▶ Task statement: In the listing below, how many lines carry the word "agent"? Reply with only the number.
-.-.-
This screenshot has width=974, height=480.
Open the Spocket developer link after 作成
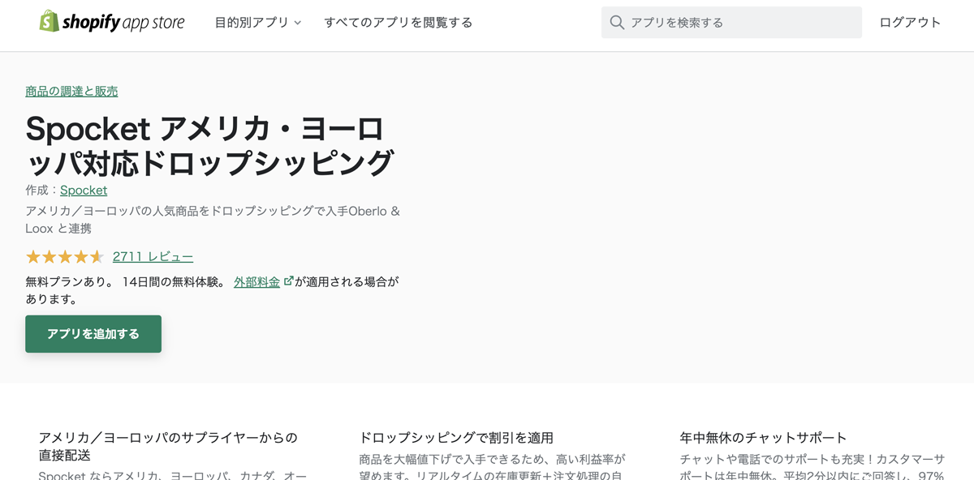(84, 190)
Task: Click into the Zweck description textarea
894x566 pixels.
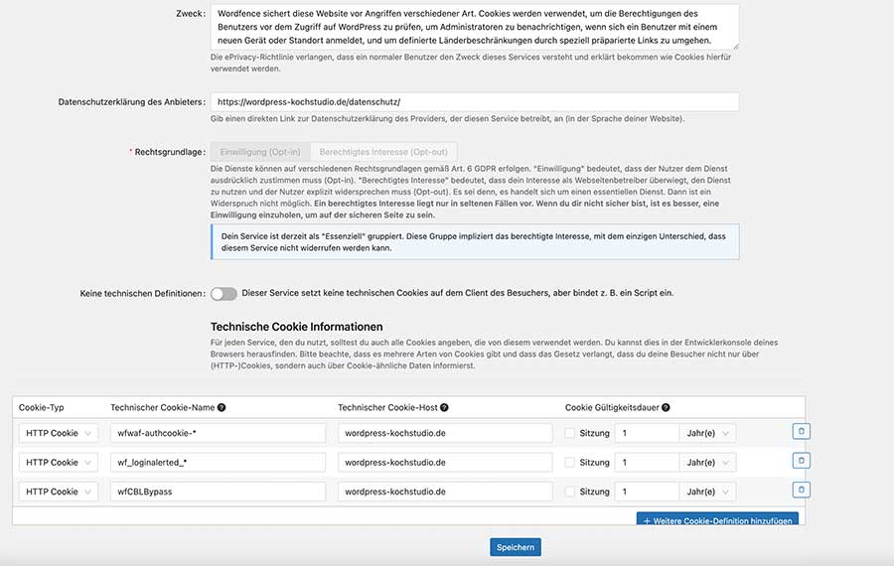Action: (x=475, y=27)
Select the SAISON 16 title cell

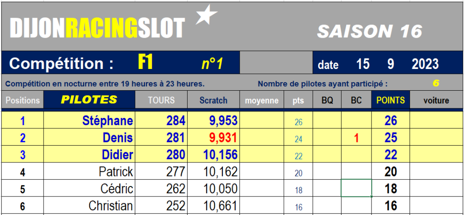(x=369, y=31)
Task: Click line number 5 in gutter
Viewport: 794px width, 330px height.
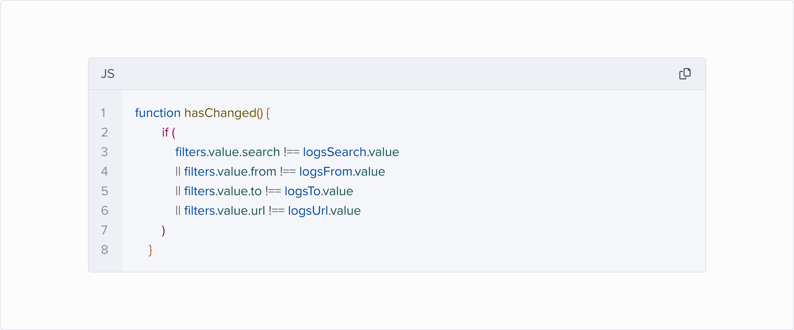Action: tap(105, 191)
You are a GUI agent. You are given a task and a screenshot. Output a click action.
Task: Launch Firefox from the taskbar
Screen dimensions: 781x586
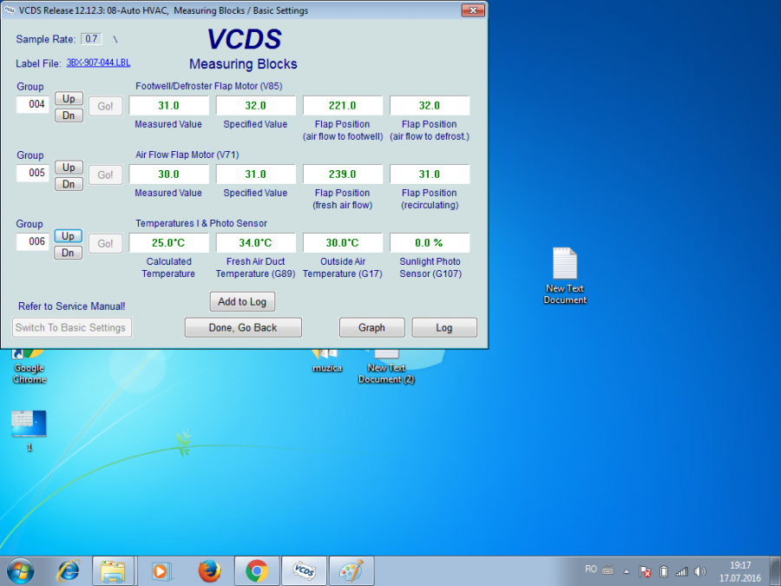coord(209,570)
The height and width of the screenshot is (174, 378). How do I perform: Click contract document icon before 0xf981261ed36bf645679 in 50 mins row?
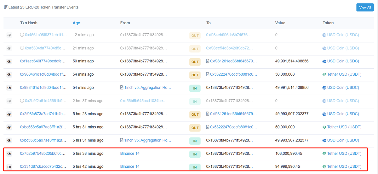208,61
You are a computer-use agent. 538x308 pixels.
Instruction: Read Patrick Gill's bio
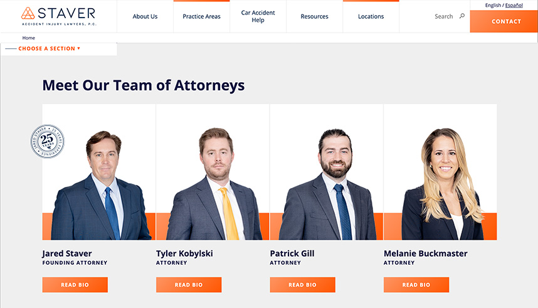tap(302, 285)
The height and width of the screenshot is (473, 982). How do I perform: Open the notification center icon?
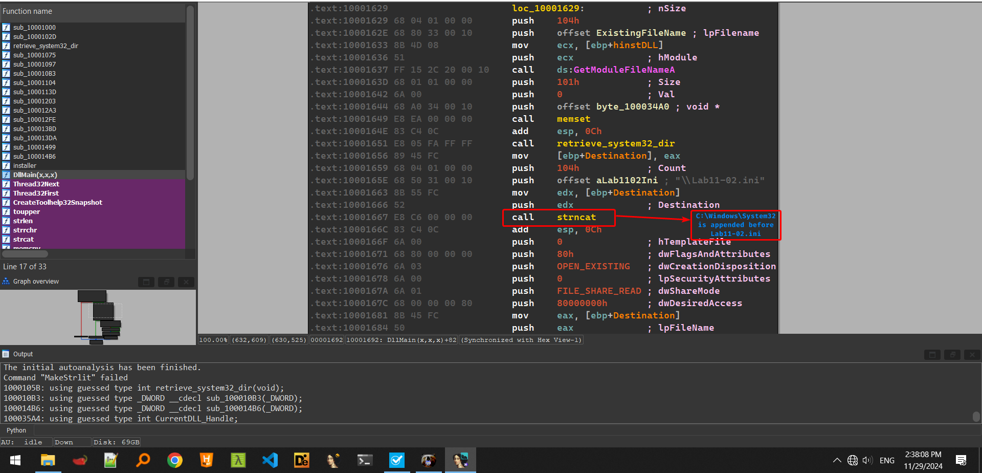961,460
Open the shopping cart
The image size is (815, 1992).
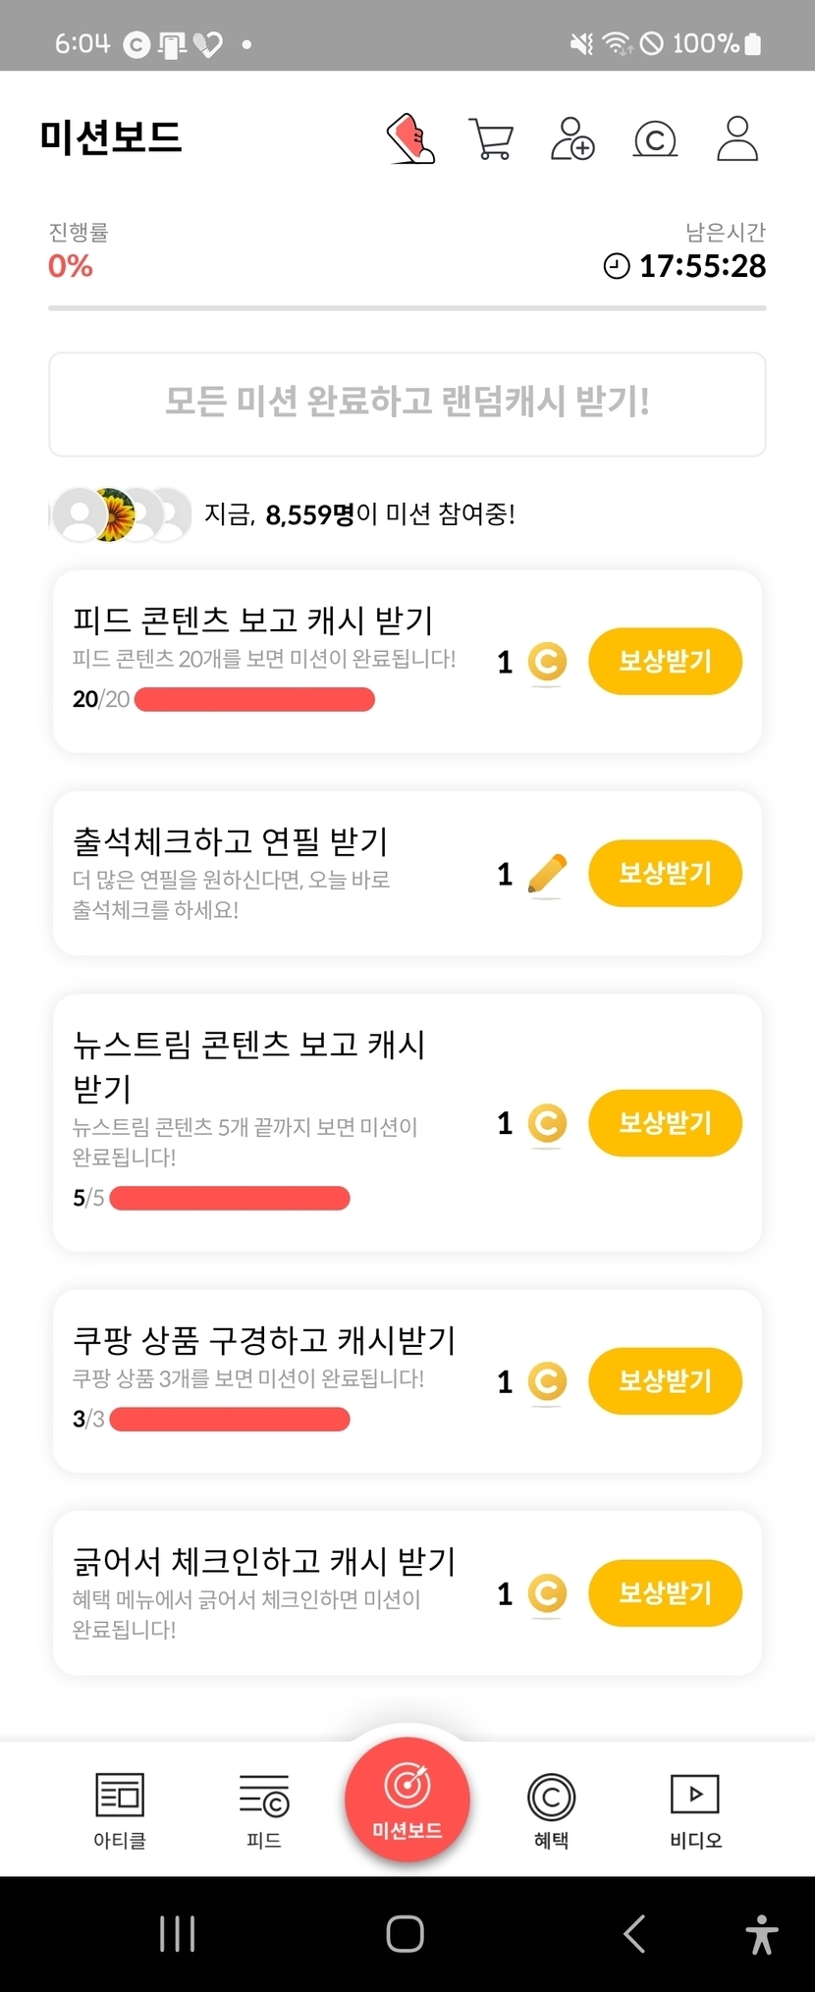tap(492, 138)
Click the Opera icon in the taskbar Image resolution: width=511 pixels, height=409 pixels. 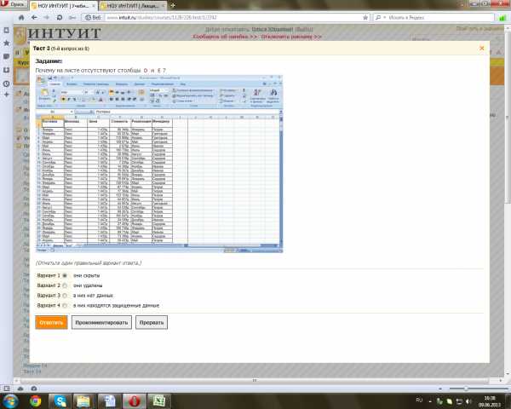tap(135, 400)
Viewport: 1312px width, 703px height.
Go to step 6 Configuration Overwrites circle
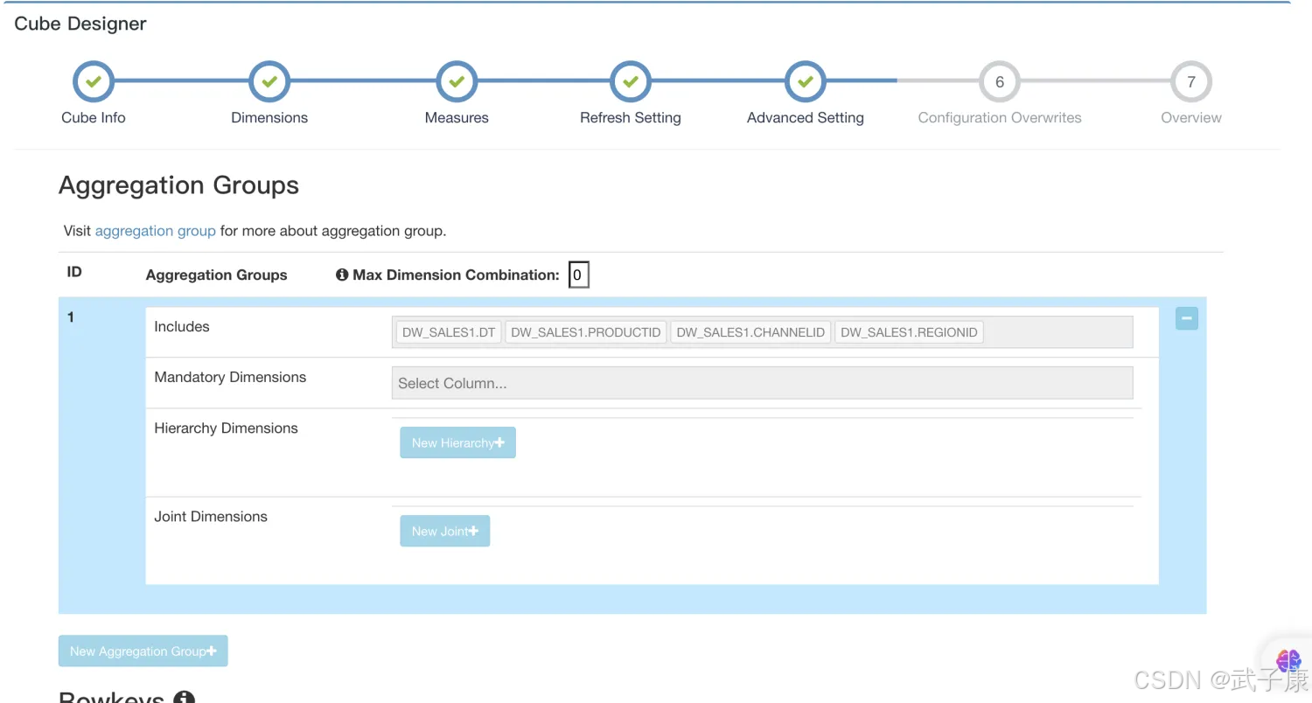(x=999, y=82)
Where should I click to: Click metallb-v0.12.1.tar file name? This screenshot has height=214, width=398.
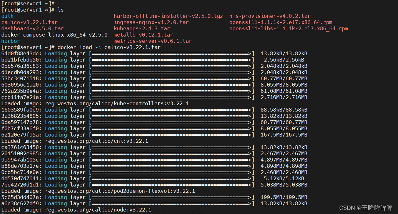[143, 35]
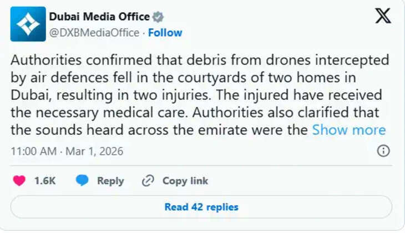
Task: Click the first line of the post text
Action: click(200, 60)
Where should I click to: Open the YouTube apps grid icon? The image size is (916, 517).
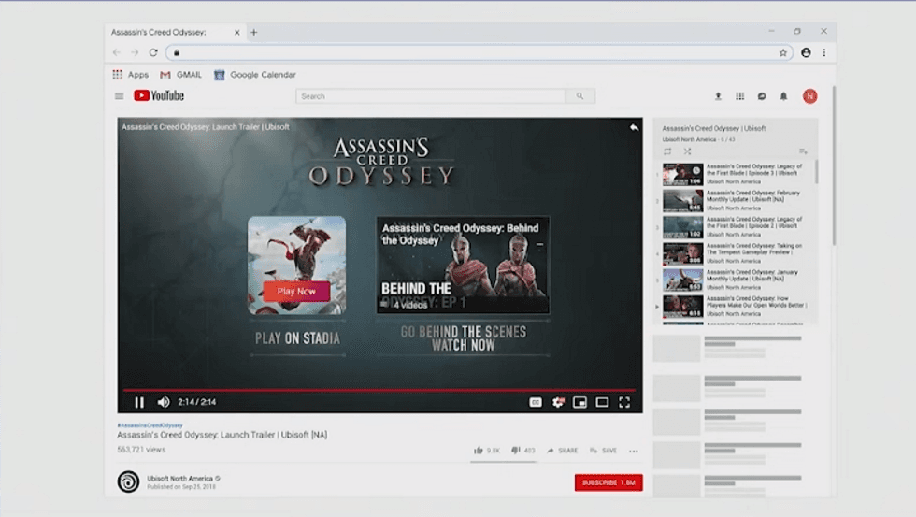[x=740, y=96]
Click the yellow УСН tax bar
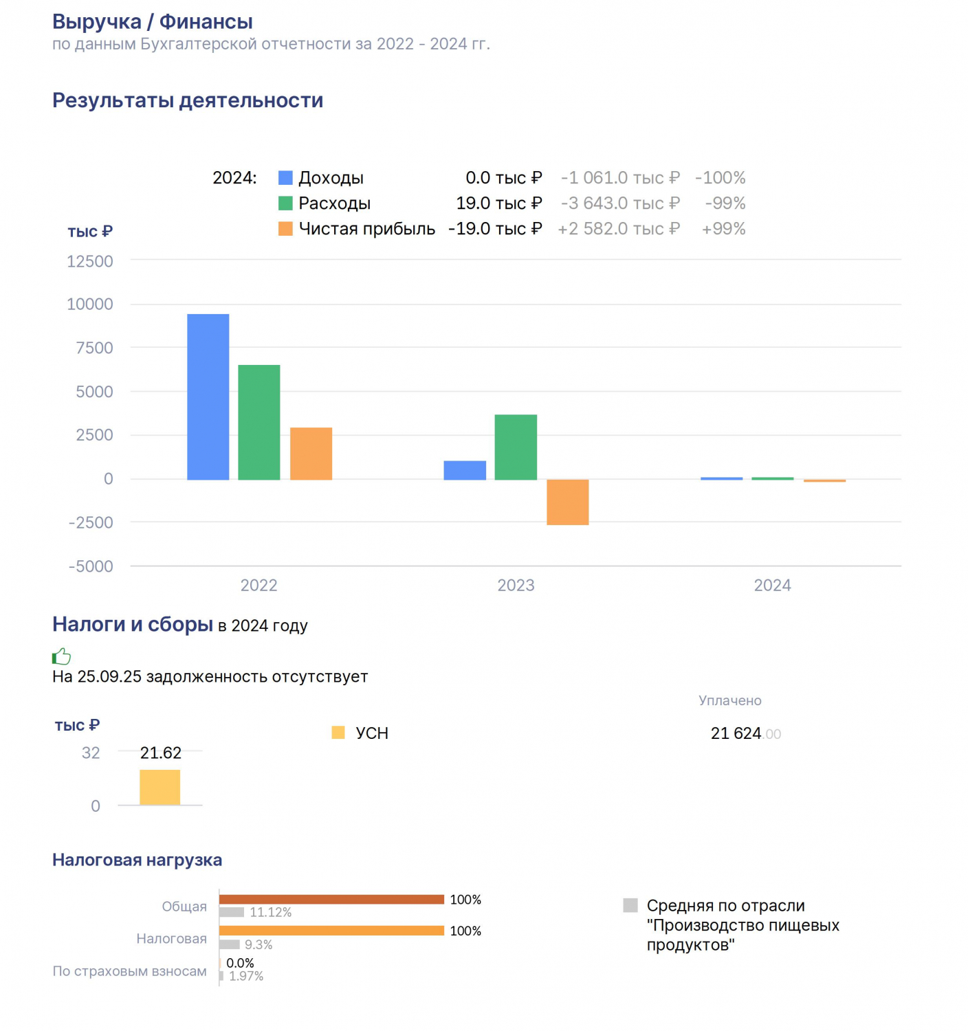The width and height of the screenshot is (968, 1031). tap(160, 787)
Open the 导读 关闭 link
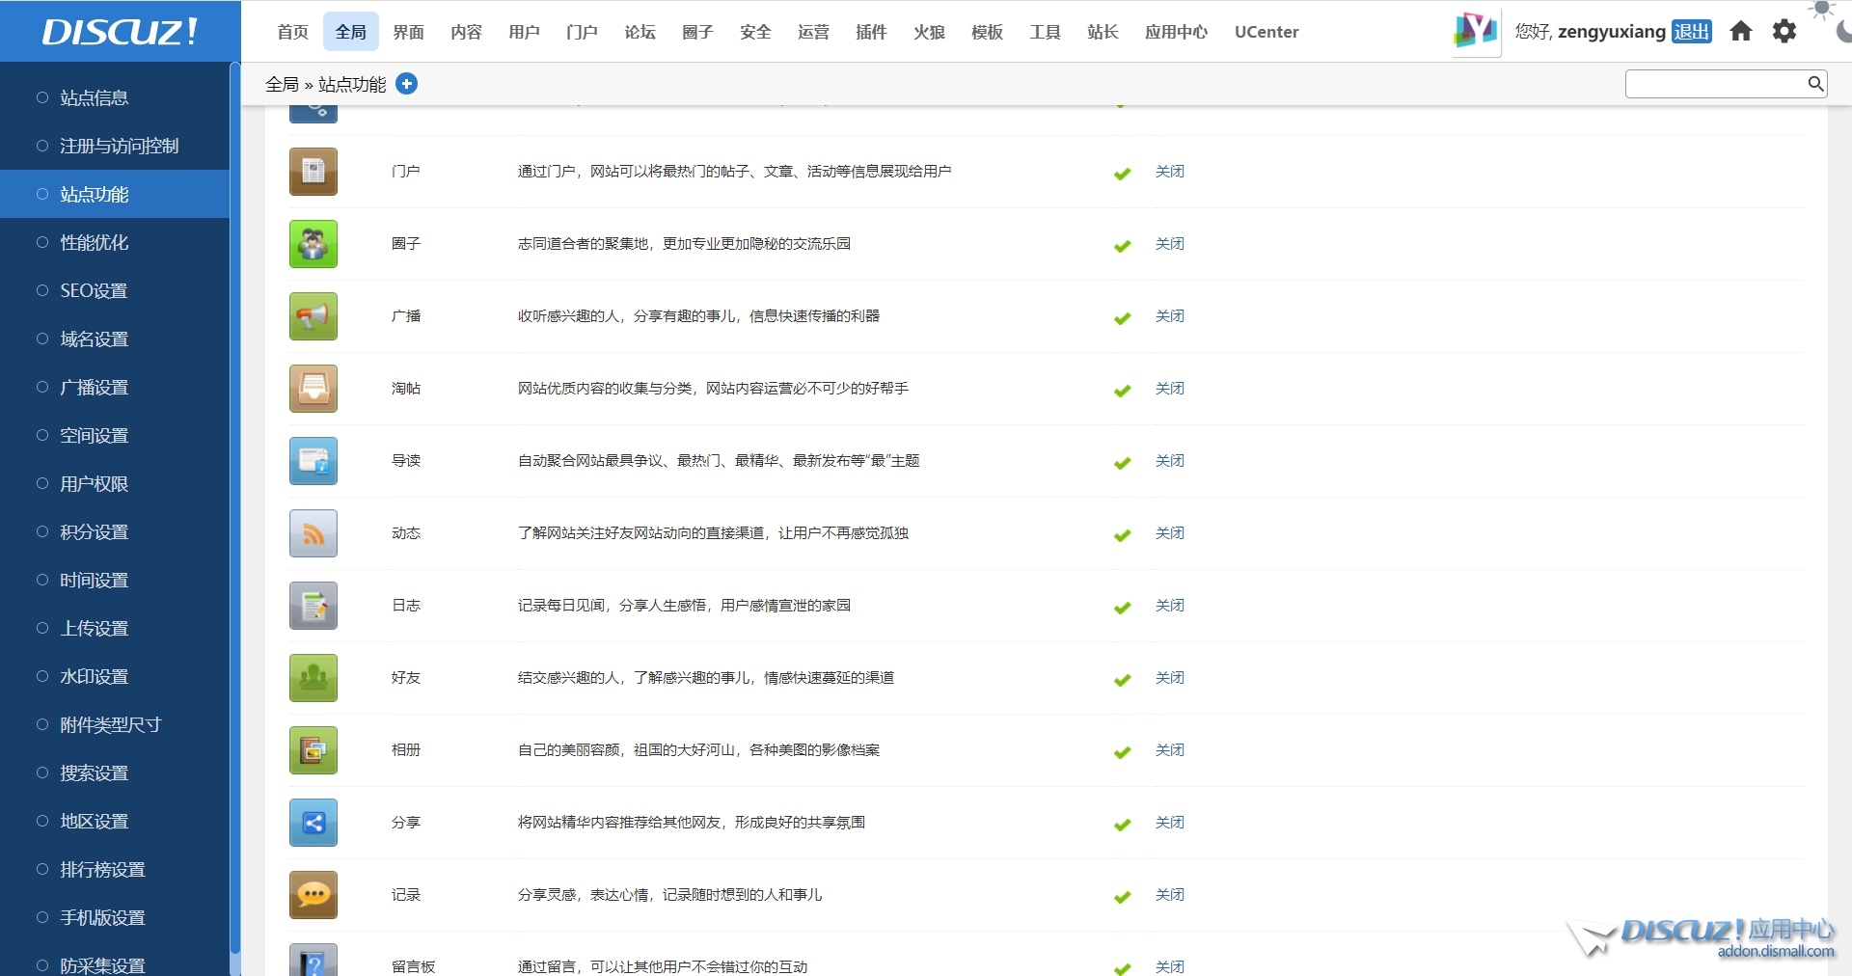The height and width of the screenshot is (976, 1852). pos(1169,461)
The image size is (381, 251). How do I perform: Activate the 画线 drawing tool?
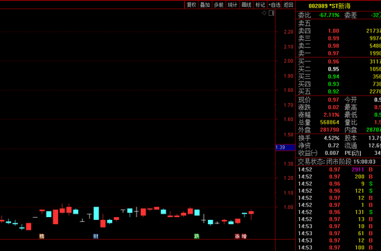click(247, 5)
-.-.-
▶ Reply: 2